Faris estrujó las heridas que le había hecho a Trent ayer y la sonrisa de este desapareció. El hombretón se dejó caer en la silla frente a la mesa de Trent como si estuviese en su casa. Cruzó las piernas colocando el tobillo sobre la otra rodilla de modo que su bata de laboratorio se abrió para dejar entrever un pantalón de vestir y unos zapatos brillantes. Una mancha negra adornaba su solapa y emanaba un olor a desinfectante tan fuerte que casi lograba ocultar el olor a secuoya. Antiguas marcas de viruela marcaban sus mejillas y la piel visible de sus fornidas manos.

Trent regresó tras el escritorio y se reclinó en su asiento, escondiendo la mano vendada tras la otra. Se produjo un silencio.

—Bueno, ¿qué querías? —preguntó Faris haciendo resonar su voz.

Me pareció ver un atisbo de enfado en los ojos de Trent.

—Tan directo como siempre —dijo—. Dime lo que sepas de esto.

Me apuntaba a mí, y me quedé sin respiración. Ignorando mi persistente rigidez muscular me fui dando tumbos a esconderme en mi casita. Faris se puso en pie con un gruñido y el acre olor a secuoya me abofeteó al acercarse.

—Bueno, bueno —dijo—, menuda estúpida.

Enfadada, levanté la vista hasta sus ojos oscuros, casi escondidos entre los pliegues de piel. Trent volvió al frente de su escritorio y se sentó en el borde.

—¿La reconoces? —preguntó.

—¿Personalmente? No. —Dio un golpecito con los dedos en la jaula.

—¡Eh! —chillé desde mi casita—. Me estoy hartando de que la gente haga eso.

—Tú calla —dijo despectivamente—. Es una bruja —continuó Faris, ignorándome como si no estuviese allí—. Si la mantienes alejada de la pecera no podrá recuperar su forma. Es un hechizo potente.
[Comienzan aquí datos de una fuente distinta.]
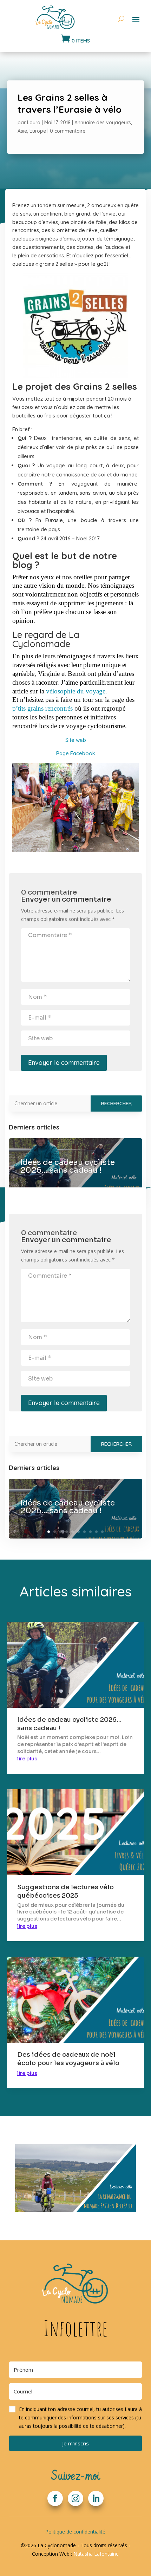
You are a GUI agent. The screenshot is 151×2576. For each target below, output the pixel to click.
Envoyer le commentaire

Debe tener el respaldo de una gran organización o no se lo habría podido permitir. Y es tonta.

Eso último lo dijo mirándome y me entraron ganas de tirarle las bolitas de pienso a la cara.

—¿Por qué lo dices? —preguntó Trent, mientras rebuscaba en el último cajón. El sonido del cristal entrechocando precedió al gorgoteo del güisqui de cuarenta años.

—La transformación es un arte difícil. Hay que usar pociones en lugar de amuletos, lo que significa que hay que conjurar una cacerola completa para una sola ocasión. El resto se tira. Es muy caro. Podrías pagarle a la ayudante de tu bibliotecaria con lo que ha costado este hechizo y añadirle el sueldo de los empleados de una oficina pequeña para pagar el seguro de responsabilidad civil necesario para venderlo.